Lanier’s
scheme would call for the following:
-
Payment to those who provide information used by
others, be it demographics, data about their own online activities helping sites
make money by gathering more and more focused advertising, or ideas that others
see, enjoy, implement, or otherwise benefit from.
-
Royalties lasting a long time, dependent on the
number of people gaining from these online products or information.
-
Tracking of these resources through their
sources to others passing them on or mashing them up, to provide these
royalties to their originators.
-
Charges for products or information which are
now free, to cover the above.
-
A “universal online identity,” preventing
accessing sites anonymously, under government auspices.
-
Nationally provided computing resources, such as
storage space and algorithmic capability, their extent to be determined and
debated.
Such a setup could still be superficially similar to what we
have today, with the addition of the structures to be added below the surface,
and of course the payment systems. So
what are its advantages and disadvantages?
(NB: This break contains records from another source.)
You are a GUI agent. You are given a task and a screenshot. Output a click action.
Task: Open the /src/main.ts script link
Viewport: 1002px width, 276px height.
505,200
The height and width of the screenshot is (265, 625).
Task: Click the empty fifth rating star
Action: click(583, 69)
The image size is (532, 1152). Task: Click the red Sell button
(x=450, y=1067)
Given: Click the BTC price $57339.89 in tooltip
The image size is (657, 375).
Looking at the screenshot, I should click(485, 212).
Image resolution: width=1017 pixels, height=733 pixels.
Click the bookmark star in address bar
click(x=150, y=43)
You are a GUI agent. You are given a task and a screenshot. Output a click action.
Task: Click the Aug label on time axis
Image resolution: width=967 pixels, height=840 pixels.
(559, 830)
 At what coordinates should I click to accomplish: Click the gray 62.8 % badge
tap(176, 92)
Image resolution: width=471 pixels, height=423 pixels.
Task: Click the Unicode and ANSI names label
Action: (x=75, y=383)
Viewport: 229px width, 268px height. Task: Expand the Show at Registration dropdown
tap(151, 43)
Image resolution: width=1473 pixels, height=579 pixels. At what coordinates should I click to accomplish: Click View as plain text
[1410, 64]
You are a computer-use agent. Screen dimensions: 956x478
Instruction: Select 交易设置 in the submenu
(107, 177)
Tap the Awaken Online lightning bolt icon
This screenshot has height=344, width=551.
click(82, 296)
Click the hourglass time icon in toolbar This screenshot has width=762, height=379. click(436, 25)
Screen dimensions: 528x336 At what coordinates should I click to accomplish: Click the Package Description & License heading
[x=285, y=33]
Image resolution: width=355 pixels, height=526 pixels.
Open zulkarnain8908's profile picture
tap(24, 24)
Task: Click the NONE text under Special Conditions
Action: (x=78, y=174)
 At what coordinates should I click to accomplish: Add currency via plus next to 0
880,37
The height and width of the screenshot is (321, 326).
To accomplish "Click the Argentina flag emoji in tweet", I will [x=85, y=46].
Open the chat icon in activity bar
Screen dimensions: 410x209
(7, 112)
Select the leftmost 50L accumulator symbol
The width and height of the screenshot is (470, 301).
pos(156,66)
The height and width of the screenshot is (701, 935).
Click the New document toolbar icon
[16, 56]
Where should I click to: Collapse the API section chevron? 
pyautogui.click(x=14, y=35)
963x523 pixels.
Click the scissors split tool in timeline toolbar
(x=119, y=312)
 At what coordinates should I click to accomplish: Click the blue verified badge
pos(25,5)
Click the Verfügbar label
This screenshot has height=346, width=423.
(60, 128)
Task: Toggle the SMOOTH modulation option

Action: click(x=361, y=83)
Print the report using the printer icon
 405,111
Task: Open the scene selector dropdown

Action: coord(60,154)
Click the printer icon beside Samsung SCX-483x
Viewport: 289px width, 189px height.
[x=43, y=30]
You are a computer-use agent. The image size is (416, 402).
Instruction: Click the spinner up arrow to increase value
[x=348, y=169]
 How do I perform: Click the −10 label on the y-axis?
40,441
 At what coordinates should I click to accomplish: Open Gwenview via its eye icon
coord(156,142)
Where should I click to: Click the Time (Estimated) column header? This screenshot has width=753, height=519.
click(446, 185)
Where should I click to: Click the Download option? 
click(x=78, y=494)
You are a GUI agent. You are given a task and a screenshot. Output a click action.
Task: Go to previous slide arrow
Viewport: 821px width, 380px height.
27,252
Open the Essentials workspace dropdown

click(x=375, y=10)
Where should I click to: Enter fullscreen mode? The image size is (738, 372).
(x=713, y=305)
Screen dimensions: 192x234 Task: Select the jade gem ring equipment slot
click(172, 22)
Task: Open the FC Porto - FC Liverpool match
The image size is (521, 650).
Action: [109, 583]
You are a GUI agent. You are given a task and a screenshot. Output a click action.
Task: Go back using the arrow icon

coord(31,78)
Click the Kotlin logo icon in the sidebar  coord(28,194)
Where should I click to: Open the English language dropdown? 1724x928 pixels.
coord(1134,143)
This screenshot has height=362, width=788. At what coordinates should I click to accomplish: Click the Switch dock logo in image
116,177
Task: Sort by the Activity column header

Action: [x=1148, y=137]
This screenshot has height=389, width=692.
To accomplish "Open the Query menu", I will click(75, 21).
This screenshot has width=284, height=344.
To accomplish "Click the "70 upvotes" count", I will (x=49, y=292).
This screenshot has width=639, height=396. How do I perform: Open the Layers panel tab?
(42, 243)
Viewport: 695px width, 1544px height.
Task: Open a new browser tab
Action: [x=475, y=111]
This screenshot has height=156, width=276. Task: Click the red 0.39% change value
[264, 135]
Its best point it that it recognizes the value of
information. We have read for decades
about how hardware and software are declining in significance, and how data
itself is all that ultimately matters, yet at the same time information is
increasingly becoming free. Such a
scheme can be sustained through further technological progress, and would
prevent problems such as the loss of personal data that would happen if, say,
Facebook went out of business. It is in
tune with the real sources of value, in which it is clear that Twitter does not
get its value from either its operating system or its several hundred
employees, but from the billions of tweets provided by others.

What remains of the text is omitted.